Aleppo (AsiaNews) – Card Leonardo Sandri, prefect of the Congregation for the Oriental Churches, is currently in Syria.
His visit to the Mideast country “is a call to remain rooted in this land” and an expression of solidarity with a “body whose members are in suffering,” said Fr Ibrahim Alsabagh, speaking to AsiaNews.
For the 50-year-old Franciscan, custodian and pastor of the Latin parish of Aleppo, the prelate’s presence “can give us strength, especially at the level of communion between the various Churches and Christian confessions.”
In fact, “The various scheduled meetings with the various rites, confessions and humanitarian groups that provide aide must push the Churches to be more united.
“Only by responding together will we be able to overcome the challenges that concern faith, charity, and respond adequately to the ongoing crises.”
Card Sandri is in the Arab country from 25 October to 3 November, and his agenda includes numerous meetings with the authorities, religious officials, Church leaders, but above all with communities of faithful eager to feel the closeness and affection of the emissary of Pope Francis.
The goal of the trip is, in fact, to bring the pontiff's "comfort, solidarity and closeness" to a country tormented by over 10 years of wars, a nation that is dealing with the ruins of the past and reconstruction work that is struggling to take shape due to the outbreaks of violence, sectarian tensions and the health emergency triggered by the pandemic.

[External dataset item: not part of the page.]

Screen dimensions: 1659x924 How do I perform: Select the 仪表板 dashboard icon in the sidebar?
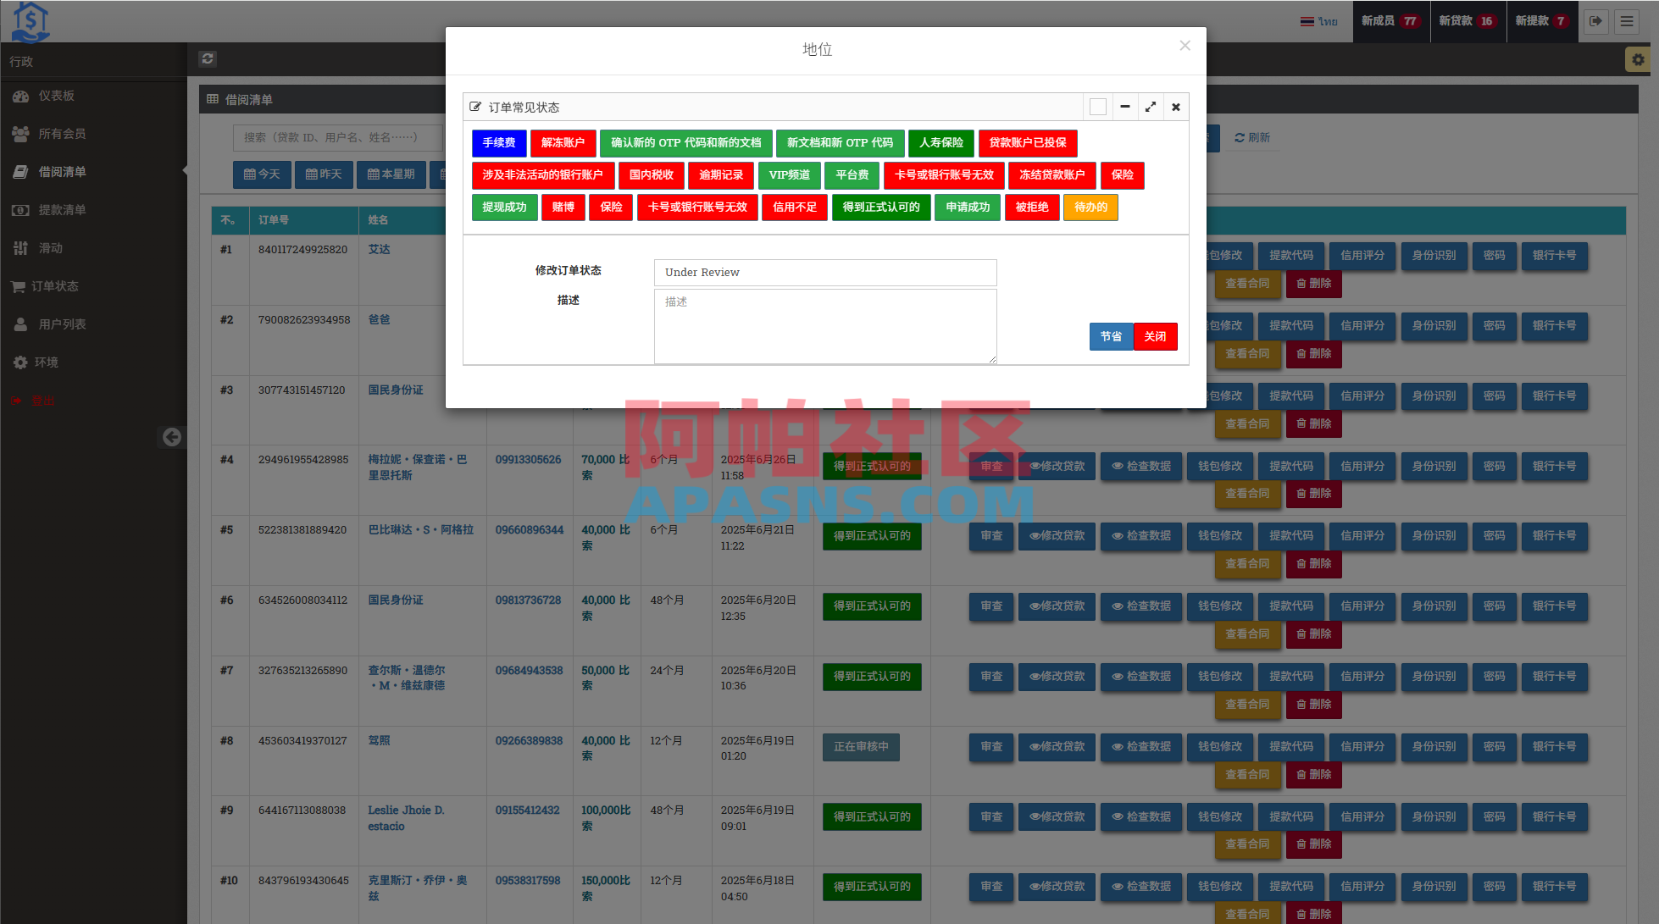20,96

Scheduled for April last year, the visit was postponed due to COVID-19. Now that it is underway, with stops in Damascus, Tartous, Homs, Aleppo, Yabroud and Maaloula, it is full of meetings, Masses, prayers with the different Christian confessions and charities serving an exhausted population.
The first stop on Tuesday was in Damascus, where the cardinal met with the Greek-Melkite Patriarch Youssef Absi. This was followed by greetings to Card Mario Zenari, apostolic nuncio to Syria since 2008, who never abandoned the country during the years of war, even in its darkest moments, but stood by it with his “attentive presence”.

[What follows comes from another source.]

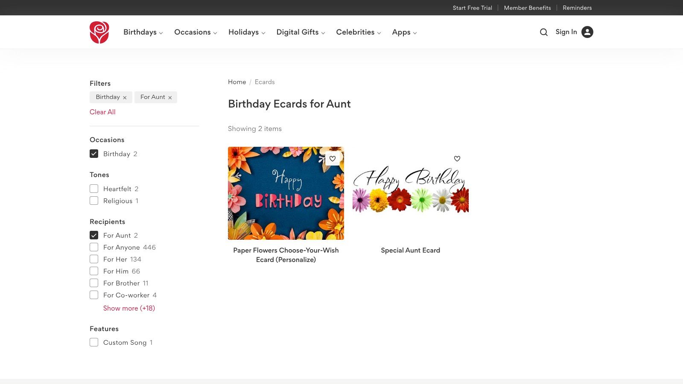
Task: Check the For Her recipient filter
Action: [94, 259]
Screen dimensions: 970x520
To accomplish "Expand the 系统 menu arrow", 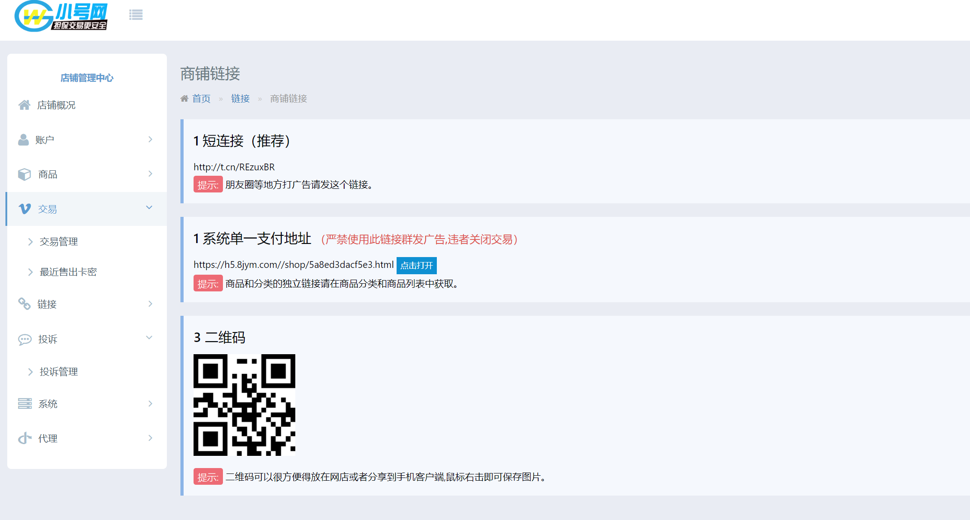I will click(150, 403).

The cardinal brought a substantial amount of money from the Vatican to the various Catholic jurisdictions in the country to help cope with the greatest needs, which each bishop will identify.
“Syrians live in inhumane, unbearable conditions, exhausted, with a suitcase in hand and ready to go,” Fr Ibrahim explained. “In 10 years of conflict, the Christian population has shrunk to a quarter of what it once was.”
Churches are "decimated" and the effects of the war are compounded by the effects of "hunger, restrictions and economic sanctions”.
There are shortages of everything, “from heating oil and car fuel to edible oil and bread, which now have unsustainable prices. A worker struggles for a month and, with his salary, barely manages to buy bread after long lines.”
Amid this climate of “waiting and concern", Sandri’s visit “follows the many statements in favour of the Syrian people and Church made in recent years by the pope.”
On the one hand, “we are very happy for the presence of someone who has great experience in humanitarian crises. We can entrust ourselves to him, feeling consoled, and we can welcome him with joy and affection.”
On the other hand, “we can listen to his every word to strengthen a faith that has been severely tested. Around us we see so much despair” because "the war continues" and the country “remains divided” in the face of a crisis that can be resolved “only at an international level, with the good will of all the players involved.”